### Data to examine
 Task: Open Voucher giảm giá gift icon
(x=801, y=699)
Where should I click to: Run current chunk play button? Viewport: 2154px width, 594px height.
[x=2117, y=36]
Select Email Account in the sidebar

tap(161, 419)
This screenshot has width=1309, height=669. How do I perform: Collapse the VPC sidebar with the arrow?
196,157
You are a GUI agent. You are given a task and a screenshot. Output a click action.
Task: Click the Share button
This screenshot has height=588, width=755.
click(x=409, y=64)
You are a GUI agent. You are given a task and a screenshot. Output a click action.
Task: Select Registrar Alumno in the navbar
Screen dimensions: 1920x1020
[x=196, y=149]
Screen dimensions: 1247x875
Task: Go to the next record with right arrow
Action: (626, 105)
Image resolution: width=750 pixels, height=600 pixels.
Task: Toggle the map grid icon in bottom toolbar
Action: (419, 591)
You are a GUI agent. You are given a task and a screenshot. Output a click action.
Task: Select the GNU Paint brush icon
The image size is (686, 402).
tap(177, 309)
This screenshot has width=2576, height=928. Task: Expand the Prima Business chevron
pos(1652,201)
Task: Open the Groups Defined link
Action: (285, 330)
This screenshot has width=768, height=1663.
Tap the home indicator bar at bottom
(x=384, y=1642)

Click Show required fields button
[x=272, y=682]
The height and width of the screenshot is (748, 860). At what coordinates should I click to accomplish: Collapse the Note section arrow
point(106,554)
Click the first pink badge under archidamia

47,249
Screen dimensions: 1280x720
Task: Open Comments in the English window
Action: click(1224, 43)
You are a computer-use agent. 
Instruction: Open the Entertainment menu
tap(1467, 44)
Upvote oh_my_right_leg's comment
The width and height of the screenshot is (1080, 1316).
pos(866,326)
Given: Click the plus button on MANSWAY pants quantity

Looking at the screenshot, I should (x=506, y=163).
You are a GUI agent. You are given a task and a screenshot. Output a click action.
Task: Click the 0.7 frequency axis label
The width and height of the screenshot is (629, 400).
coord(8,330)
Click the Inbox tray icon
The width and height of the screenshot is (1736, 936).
######
▶ [Task description] Copy out each line of the data above, exactly, if it lies between the line holding "Where should I" and the line holding "Task: Select Registrar Alumno in the navbar", inclusive; copy no other line.

▶ [Response box]
Where should I click to: Run current chunk play button? Viewport: 2154px width, 594px height.
[x=2117, y=36]
Select Email Account in the sidebar

tap(161, 419)
This screenshot has width=1309, height=669. How do I perform: Collapse the VPC sidebar with the arrow?
196,157
You are a GUI agent. You are given a task and a screenshot. Output a click action.
Task: Click the Share button
This screenshot has height=588, width=755.
click(x=409, y=64)
You are a GUI agent. You are given a task and a screenshot. Output a click action.
Task: Select Registrar Alumno in the navbar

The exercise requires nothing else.